Why You Need to Get Involved

Getting Involved Ag Menu

How many times have you heard someone say they just don’t want to get involved, or that they belong to a farm organization so “they” will speak up for them? Maybe they feel like it’s no use…they are just one person, and their vote or opinion won’t count anyway, so they give up. Frustrating, isn’t it?

This past week, I attended the first ever Governor’s Pheasant Summit. Our area in Minnesota is pretty popular for pheasant hunting, so they met at the college that is a few miles from my place. Even though I live close to the venue, I hadn’t heard about the Summit until our Farm Bureau Director of Public Policy mentioned that he would be there. I was starting to feel as if I was being prepped for the menu.

I went online to check out the Summit details, and to go through the background information. It was clearly spelled out that this was supposed to be a discussion between hunters, farmers, policy makers, conservationists, DNR, and other stakeholders and government officials. What I saw when I walked in the door was very different. There were many state agency people – DNR, SWCD, MN DOT, BWSR, NRCS – but very few farmers. Besides the few farmers that I saw, there was a small group of cattlemen, a small group of bee keepers. With the format of the event, it was evident that the small number of farmers, ranchers, and bee keepers wouldn’t have a lot of clout…even though we represented the largest private landowners, and would be the most affected by whatever decisions came out of the Summit.

There are some lessons here.

1. We need to show up. When there is an open call for stakeholders, we need to respond. We cannot wait for “them” to represent us. “They” may represent you, but when it comes to events like the Summit, I have the same amount of votes as everyone else in the room. Every voice counts. Let me repeat that…Every voice counts.

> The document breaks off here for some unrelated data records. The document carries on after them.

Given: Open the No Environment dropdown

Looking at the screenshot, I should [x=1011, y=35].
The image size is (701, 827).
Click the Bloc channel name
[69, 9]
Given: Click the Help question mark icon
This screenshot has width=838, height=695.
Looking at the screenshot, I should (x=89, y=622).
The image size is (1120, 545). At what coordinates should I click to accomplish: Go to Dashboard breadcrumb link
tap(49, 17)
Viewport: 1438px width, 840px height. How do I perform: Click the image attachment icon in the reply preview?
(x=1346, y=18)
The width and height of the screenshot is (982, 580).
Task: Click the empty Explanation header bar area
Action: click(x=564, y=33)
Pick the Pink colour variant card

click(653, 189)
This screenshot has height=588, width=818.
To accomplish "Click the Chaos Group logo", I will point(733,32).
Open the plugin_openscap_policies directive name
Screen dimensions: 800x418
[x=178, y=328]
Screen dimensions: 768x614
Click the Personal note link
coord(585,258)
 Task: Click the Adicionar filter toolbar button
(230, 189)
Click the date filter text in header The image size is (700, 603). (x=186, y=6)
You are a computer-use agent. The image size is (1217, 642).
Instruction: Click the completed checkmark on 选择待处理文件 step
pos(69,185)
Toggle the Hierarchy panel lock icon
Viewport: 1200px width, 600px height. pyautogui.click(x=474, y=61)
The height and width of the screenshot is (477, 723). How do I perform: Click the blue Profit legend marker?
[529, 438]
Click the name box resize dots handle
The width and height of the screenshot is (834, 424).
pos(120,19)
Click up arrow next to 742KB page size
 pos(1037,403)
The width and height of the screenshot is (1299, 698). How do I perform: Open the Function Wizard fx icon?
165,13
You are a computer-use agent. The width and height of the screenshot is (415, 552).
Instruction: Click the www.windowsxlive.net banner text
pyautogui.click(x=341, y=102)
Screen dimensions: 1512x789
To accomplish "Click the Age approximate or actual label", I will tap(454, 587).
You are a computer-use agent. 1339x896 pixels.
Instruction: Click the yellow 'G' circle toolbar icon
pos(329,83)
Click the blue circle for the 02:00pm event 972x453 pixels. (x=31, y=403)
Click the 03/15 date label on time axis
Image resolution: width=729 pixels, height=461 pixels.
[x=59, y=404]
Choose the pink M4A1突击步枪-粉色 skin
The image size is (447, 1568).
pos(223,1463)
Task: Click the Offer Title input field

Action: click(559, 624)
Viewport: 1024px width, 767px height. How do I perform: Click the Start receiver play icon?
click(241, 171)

2. We need to engage. Don’t like how things are going? We cannot afford to just walk away and hope someone else speaks up for us. In any of the areas mentioned in the graphic above, there are or have been opportunities to engage. Not sure how? Join a farm organization. It could be Farm Bureau, State Cattlemen, Farm Bureau, Corn Growers, Farm Bureau, Soybean Growers, Farm Bureau, Pork Producers, Farm Bureau, Bee Keepers, Farm Bureau…  Jonathan and I are members of more than one group, giving us opportunities to engage through those different groups.  Many of these groups also arrange group trips to the State Capitol and Washington DC giving you the ability to engage with your elected officials, while helping you to speak effectively to them.

3. We need to be persistent. After the Pheasant Summit concluded, I approached the Commissioner of the DNR to ask if a farmer would be a member of the group that hammers out the action plan that came out of the Summit. In our private conversation, he agreed that we need to be at the table, and we need to be able to work together. The 5 areas outlined are too broad to let the government agencies decide on the action plan without agriculture at the table. We need to be persistent and willing to be the squeaky wheel every once in a while to ensure that agriculture has a voice. We can’t take one private conversation and be satisfied that we will be heard.

4. We need to work together. There are times when every farmer and rancher needs to work together, regardless of size, methods, or farm type. A good example is the issue with the Environmental Protection Agency and their Waters of the United States rule that would essentially give them jurisdiction over all the water in the United States. Through an organized effort, and the participation of farmers and ranchers all over the United States, we are getting the attention of our elected officials, and they are responding. The Pheasant Summit is a state wide issue that affects every farmer and rancher, regardless of size or method. We need to be willing to set aside our differences for the good of the whole, there is strength in numbers.

Where do we go from here?

Get involved. It’s okay to start small. Join your county Farm Bureau. You don’t have to sit on the county board to take advantage of the opportunities for members.  If you are not comfortable in front of people, at least respond to the Action Alerts when they are sent out. Participate in your Day on the Hill. Your county Farm Bureau and commodity organizations make it very easy to show up, and be effective. Head to Washington DC with Farm Bureau. You will learn a ton about Farm Bureau, the legislative process, and you will be making a difference by your very presence. Attend events like the Pheasant Summit. We need the agriculture voices to show up and help shape the recommendations that will affect us. You don’t have to stand up and address the crowds, or give a speech, or be on TV to make a difference. Just get involved at the level you are comfortable with. Help agriculture be at the table, and not on the menu.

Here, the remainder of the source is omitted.